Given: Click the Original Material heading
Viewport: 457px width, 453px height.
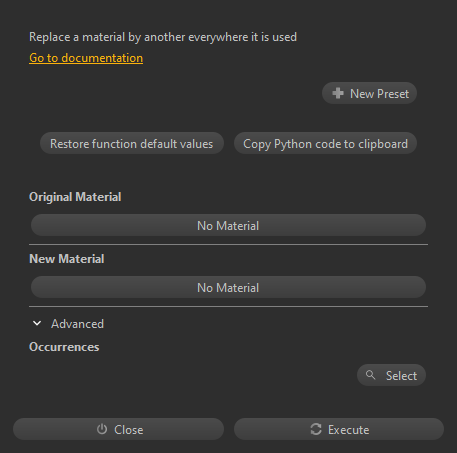Looking at the screenshot, I should [75, 197].
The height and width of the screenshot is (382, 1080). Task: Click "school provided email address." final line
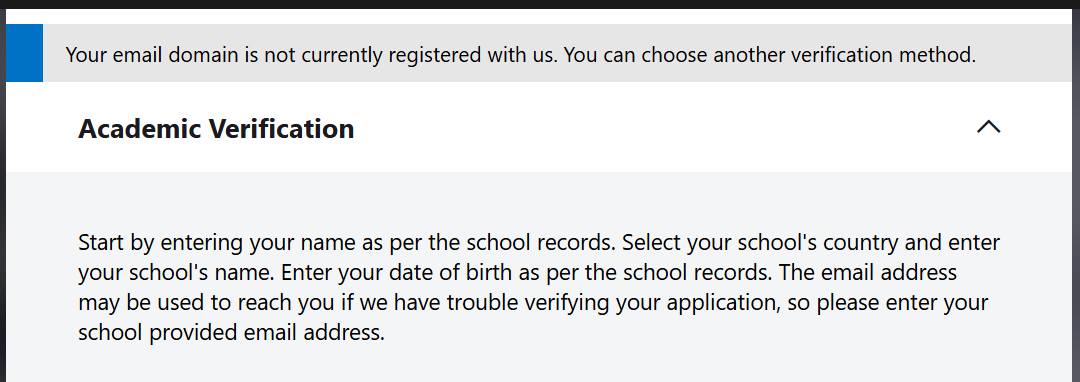click(231, 333)
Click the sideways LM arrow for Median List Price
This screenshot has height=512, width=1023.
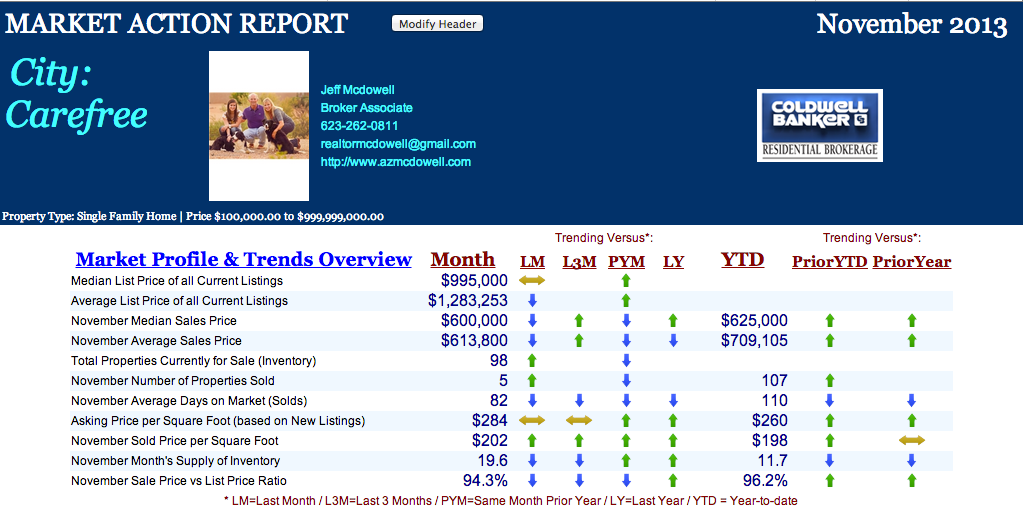click(x=532, y=281)
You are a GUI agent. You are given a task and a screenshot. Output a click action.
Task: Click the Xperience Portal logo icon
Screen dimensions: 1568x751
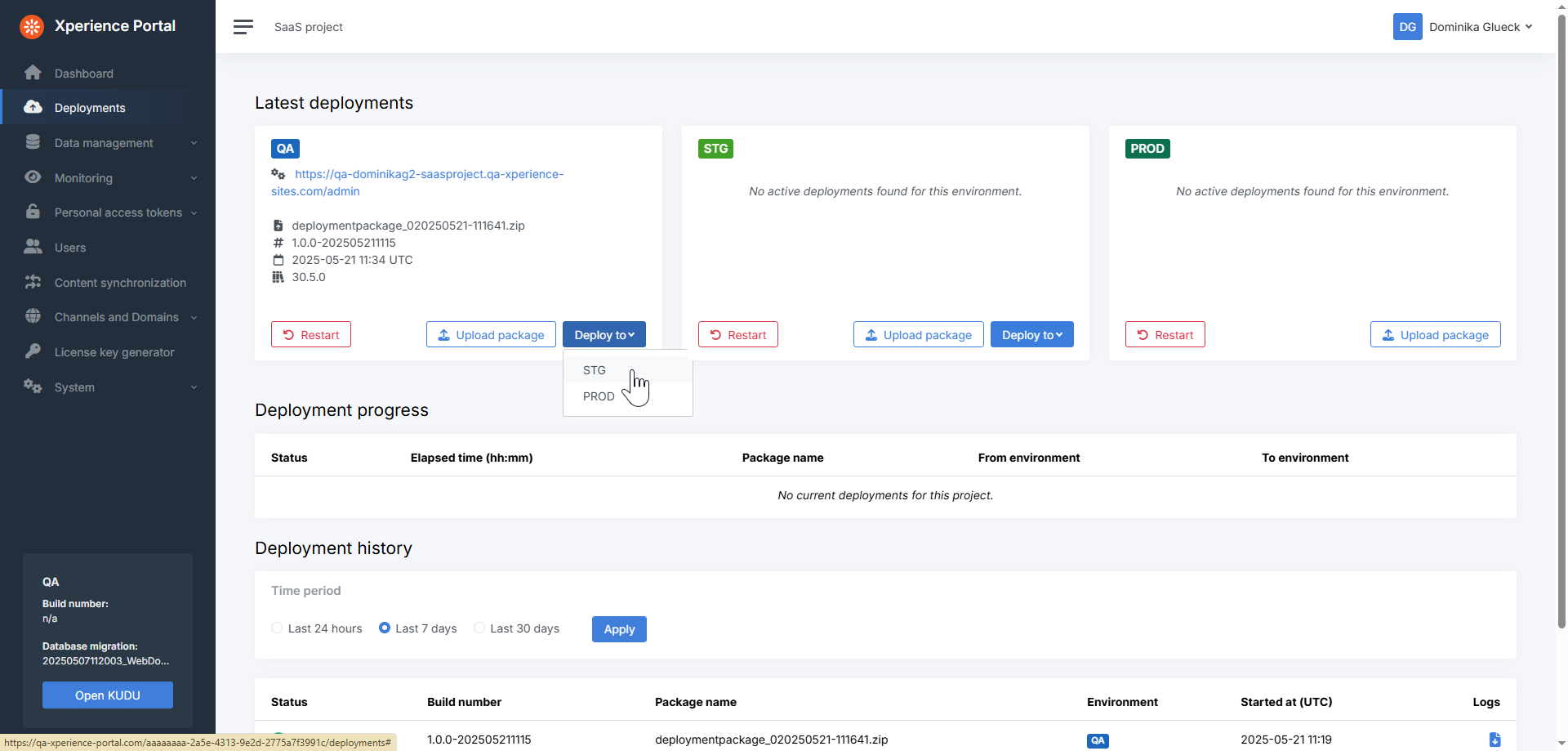tap(32, 26)
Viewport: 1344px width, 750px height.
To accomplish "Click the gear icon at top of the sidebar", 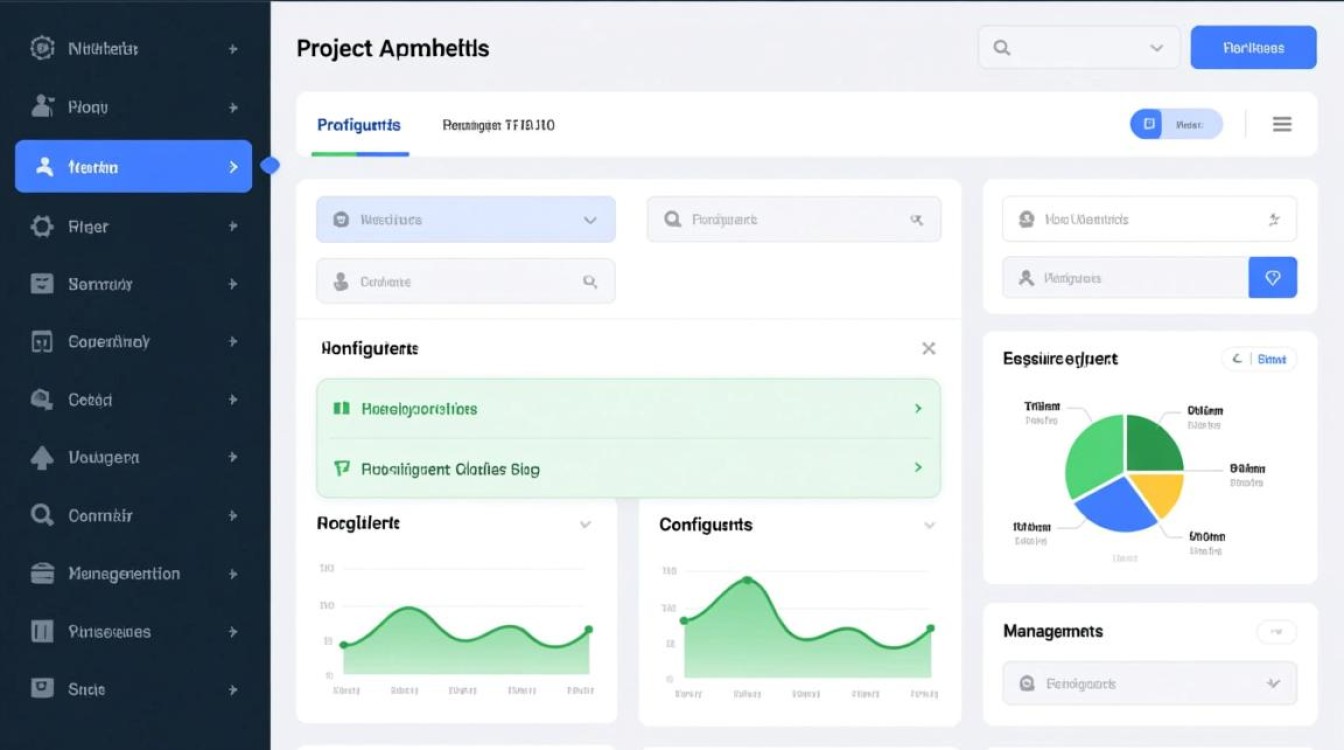I will coord(42,48).
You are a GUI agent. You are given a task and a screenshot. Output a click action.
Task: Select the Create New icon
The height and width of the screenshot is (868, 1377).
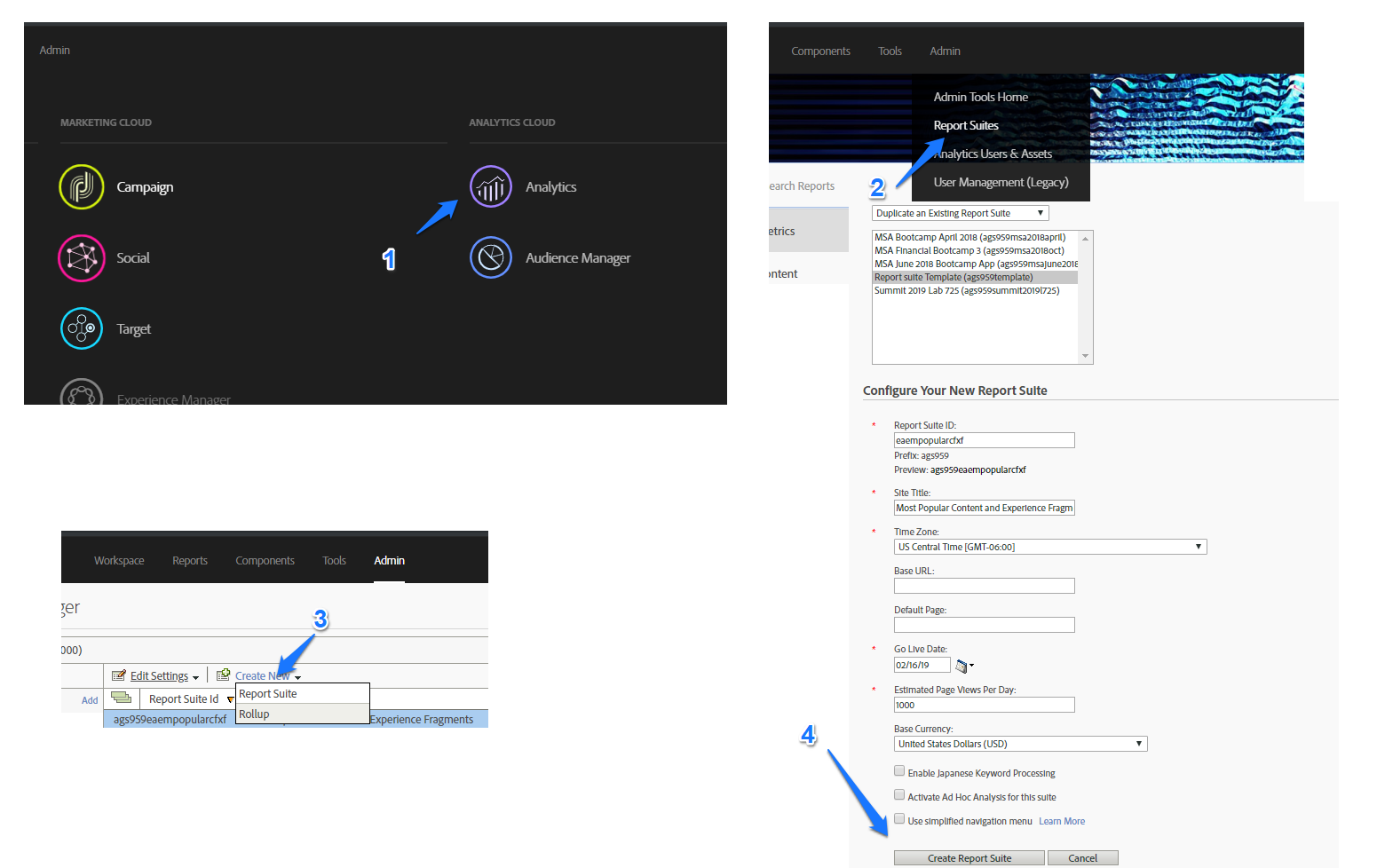[222, 675]
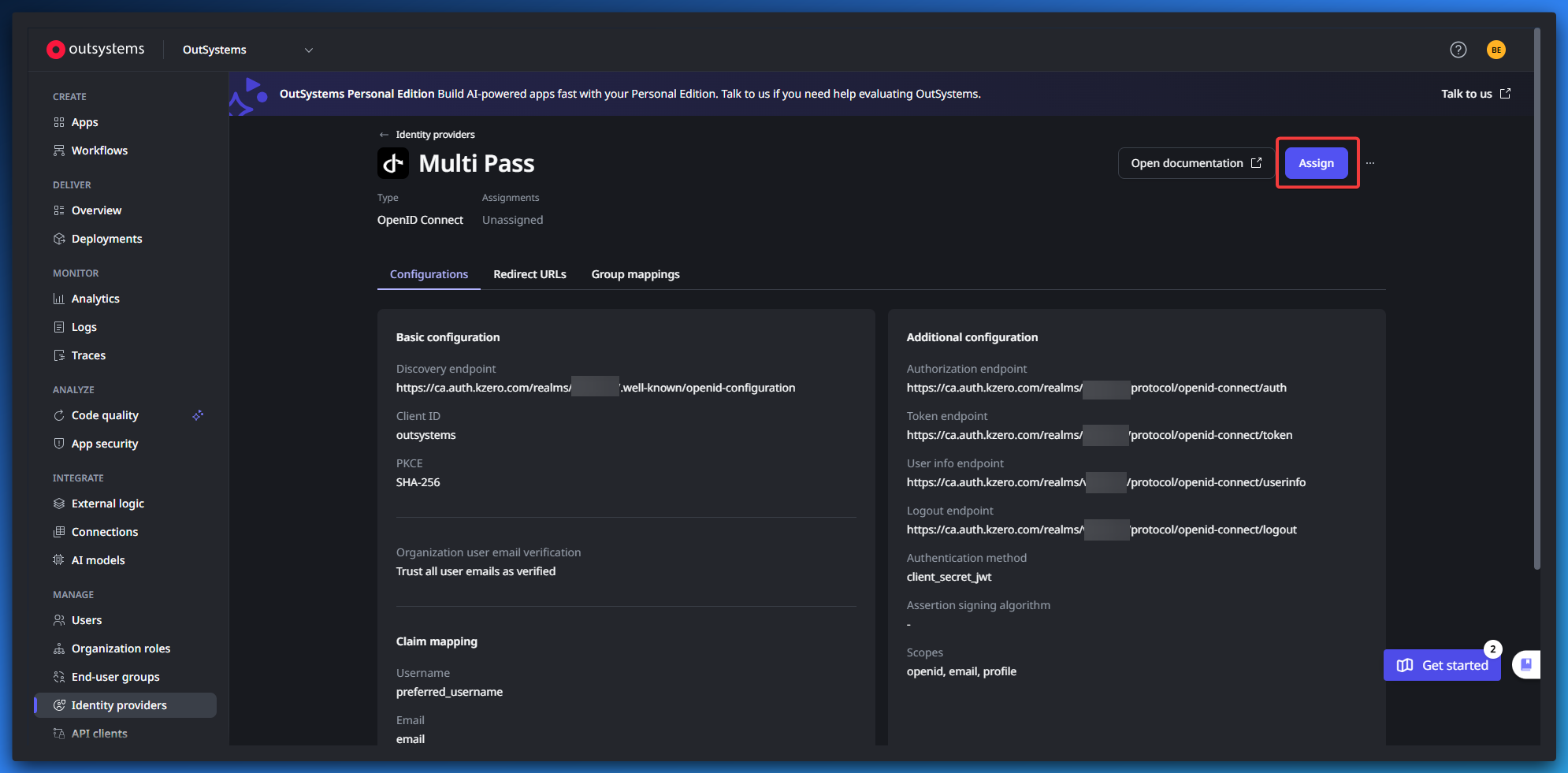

- - -

**Task statement**
The lines from the top of the data above through the one holding "Click the sideways" are to be repeated exactly, and only those, with no pictures.

**Response below**
Given: Click the Original Material heading
Viewport: 457px width, 453px height.
Looking at the screenshot, I should [75, 197].
The height and width of the screenshot is (382, 1080). Task: Click "school provided email address." final line
click(231, 333)
Click the sideways LM arrow for Median List Price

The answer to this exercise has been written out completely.